**What the exercise asks**
Please repeat the records word for word and skip the pictures.

[Information]

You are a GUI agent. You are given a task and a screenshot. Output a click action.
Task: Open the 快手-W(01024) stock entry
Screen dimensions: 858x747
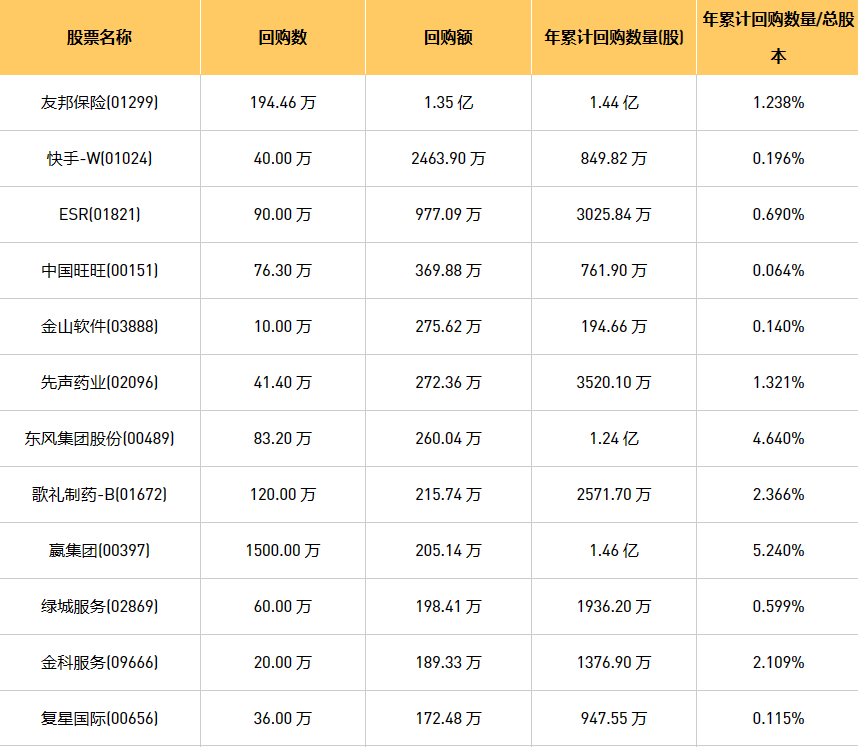pos(100,158)
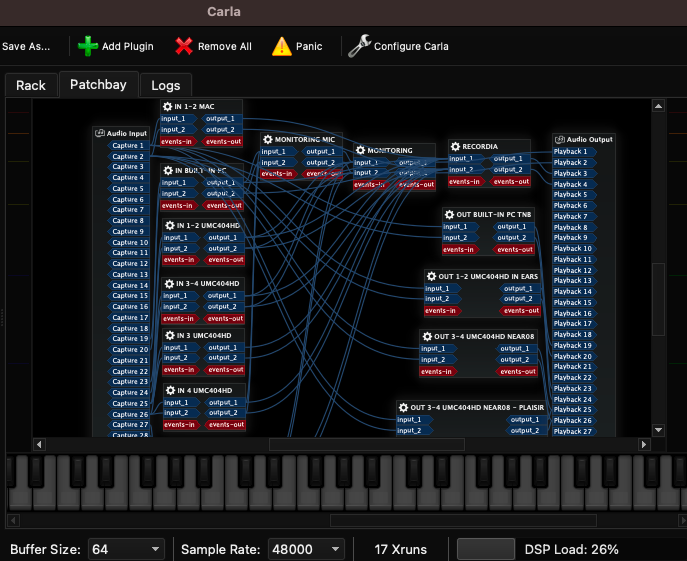Click the red X Remove All icon
The width and height of the screenshot is (687, 561).
click(184, 46)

[/Information]

**Response to the task**
You are a GUI agent. You are given a task and a screenshot. Output a click action.
Task: Open the 快手-W(01024) stock entry
Screen dimensions: 858x747
pos(100,158)
Click the red X Remove All icon
The width and height of the screenshot is (687, 561).
click(184, 46)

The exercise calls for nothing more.